Robot, Teach us to Pray is the third and last installment of Myth and Prosthesis, a series of sound installations and performances by Rozas. The series explores new possible paradigms in the relationship between technology, culture, body, and cognitive processes. It also asks what cosmologies, epistemologies, and mind/body concepts are represented in new technological prostheses.

This project was developed with the support of The New York State Council on the Arts/Wave Farm and Harvestworks.

Efraín Rozas is Peruvian Brooklyn based performer/composer and robotics/software developer interested in new paradigms of cognitive technologies and mythologies.

In 2018 he released the album “I enjoy the World” described as “A psychonautic deep dive” by Wire Magazine. His robotic installation “Myth and Prosthesis” has received the NY State Council on the Arts/ Wavefarm Media Arts Assistance Fund 2018, Harvestworks New Works Commission & Residency (New York), a commission from Knockdown Center (New York). He has presented it at the Crazy Music Festival (Luxembourg), Yaam (Berlin), and Worm (Rotterdam).

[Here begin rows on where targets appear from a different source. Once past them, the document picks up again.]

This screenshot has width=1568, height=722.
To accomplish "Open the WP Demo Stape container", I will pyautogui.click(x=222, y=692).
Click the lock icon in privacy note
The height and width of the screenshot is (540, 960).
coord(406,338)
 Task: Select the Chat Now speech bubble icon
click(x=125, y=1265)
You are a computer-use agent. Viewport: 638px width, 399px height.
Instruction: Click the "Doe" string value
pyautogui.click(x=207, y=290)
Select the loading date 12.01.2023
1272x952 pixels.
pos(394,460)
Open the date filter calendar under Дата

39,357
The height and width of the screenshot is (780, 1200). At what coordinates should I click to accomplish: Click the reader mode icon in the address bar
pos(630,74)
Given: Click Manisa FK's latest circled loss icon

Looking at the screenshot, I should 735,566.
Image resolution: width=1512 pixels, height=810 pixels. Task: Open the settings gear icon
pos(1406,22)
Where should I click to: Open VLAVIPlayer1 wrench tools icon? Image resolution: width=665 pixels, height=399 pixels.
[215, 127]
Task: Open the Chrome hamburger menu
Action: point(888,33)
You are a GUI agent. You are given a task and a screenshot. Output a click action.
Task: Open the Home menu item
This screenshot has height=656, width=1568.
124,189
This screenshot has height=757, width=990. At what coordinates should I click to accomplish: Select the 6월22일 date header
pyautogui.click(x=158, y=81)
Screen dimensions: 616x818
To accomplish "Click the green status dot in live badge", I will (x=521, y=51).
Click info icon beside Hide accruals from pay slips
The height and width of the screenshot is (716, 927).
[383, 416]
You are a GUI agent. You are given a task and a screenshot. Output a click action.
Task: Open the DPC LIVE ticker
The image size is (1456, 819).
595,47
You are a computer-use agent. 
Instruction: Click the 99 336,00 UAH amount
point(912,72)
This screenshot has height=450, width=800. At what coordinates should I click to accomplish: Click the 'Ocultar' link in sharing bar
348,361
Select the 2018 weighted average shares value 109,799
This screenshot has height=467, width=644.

His work has been featured at CNN, BBC, Washington post, Wire magazine, Daily News, and NPR Soundcheck. He has performed at the Lincoln Center, Brooklyn Museum, Queens Museum, Levitation Festival, and played with his experimental Latin American ensemble “La Mecánica Popular” at Central Park Summerstage Fania Records 50th anniversary in New York. As a researcher he has focused on the experimentalisms of the global south. He holds a PhD in composition and ethnomusicology at New York University. He has published the book “Fusión: a soundtrack for Peru”, and has released several LPS internationally via Names You can Trust, the Ethnomusicology Institute of Peru and the Embassy of Spain. He teaches at New York University and produces “La Vuelta al día en 80 mundos” since 2008, nominated to the best “World Sounds” radio show by Mixcloud.